I can think pretty crazy things, however, I don't think that I went and rubbed my head in lichen planopilarus (was in in the soil? Then maybe I did) (kidding), or that it's because I forgot to put a hat on when the volcanoes were spewing ashes in Iceland... 

Don't blame yourself please. 

Thanks...I love your take on things! I already feel more positive.  

I think the blame is for being too anxious and stressed about significant life events for a sustained period of time... people say stress is a trigger... if only I had cared less?!  Haha.  

Thank heavens for our ‘virtual’ group x

Same here, thank heavens for our "virtual" group! I'd be lost without my daily check-in, I do know I would have no idea how to handle this without you all :-) 

Afraid, I echo Halfbakedwho, please don't blame yourself- we have done nothing to cause this to happen to us, it is just the luck of the draw, yay and to repeat the above, it is lucky that we have each found this group to support each other! 

Illustrated8R, I love my "grown out" pixie look- I've had a super short pixie in the past, but I much prefer this, having one that is longer is much easier for sure. I use my hair color powder on my sides & part and then  "glue" down the sides- they are so pretty, (if I may say so myself haha)! a long curl swooping down on each side of my face- love it! Though I've learned to wait until my hair is dry to do the gluing or else they look glued down :-/  

I have not posted in a while, but I have learned so much from all of you.  I recently wrote a blog post about my journey with FFA and hair loss, I am sharing it here with you.  We are all in this together, and that helps us on our way. https://sallysbloggingspot.blogspot.com/2018/02/life-lessons-learne...

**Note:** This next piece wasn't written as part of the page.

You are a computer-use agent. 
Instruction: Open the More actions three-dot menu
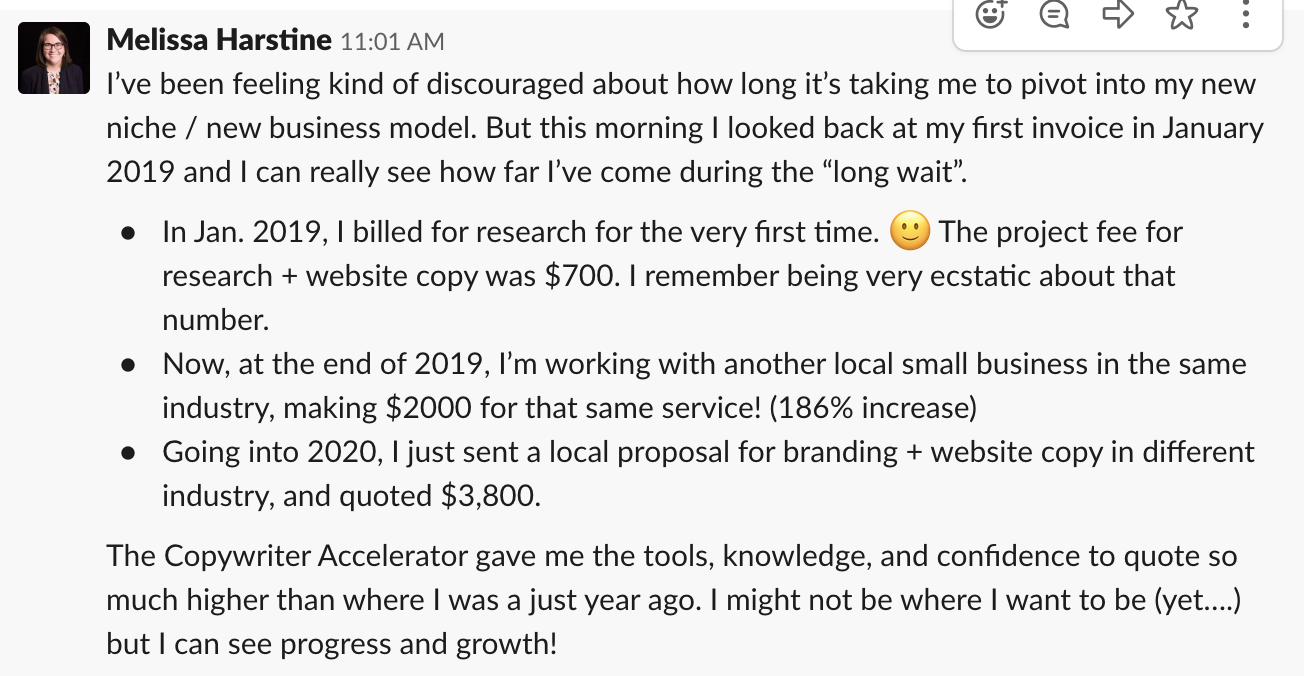tap(1245, 15)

Minter, your hair cut sounds fab, I'd love to see a pic of something similar.  I have never had short hair in my life so the thought of it scares me more than a little.  I just don't think it would suit me, I'm a tall gal with swimmers shoulders (never actually did that much swimming but people have always asked if I was a swimmer).  Well maybe I can get away with my long hair for a while yet and then do headbands.  I am also very interested in bonding with contact skin, something which seems to be popular amongst men. Here in Germany I found a salon in Hamburg that have specialised in it.

http://www.hairsystems-heydecke.de/haarsysteme.html

Has anybody had experience with this type of hair piece?  I would be interested to hear your views on such hair systems.

Keep well and btw @Halfbakedwho, I really have thought about you a lot the last days and my thoughts are with you and your family.  I was also wondering where abouts in France you live, do you happen to live in the north east.  I was thinking how exciting it would be to get a European continent meeting going. Even if we only met up every few years.  Well it's just a pro active thought but who knows?

Sally, your blog post is just beautiful!  Thank you so much for sharing that with us!  What a wonderful read to help us as we all adjust to our new normal. And your new wig is incredible, as are your fantastic boots!  

Hi Rachel and everyone,

I live in Nantes - not exactly on the border : (. I will be in Reims tomorrow for the ceremony for my BIL. A bit closer. If you come to Paris or get further west, let me know! We will be heading to Prague and Budapest next summer... it would be nice to see each other, agreed : ). Thank you for the blogging, Sally...

Hello all!  Went to a new derm today (didn't like my old one).  I am already on Dutasteride and Minoxidil, but she is going to add CLOBETASOL PROP 0.05% SOLN 25ML  .  She said to just rub it in over my Minoxidil.  Have any of you used this?  Also, I have lost my eyebrows over the past year.  She told me to start putting the Minoxidil on my eyebrows (tiny dab).  Has anyone done this?  If that works, I sure wish my old derm would have suggested that before I lost all my brows!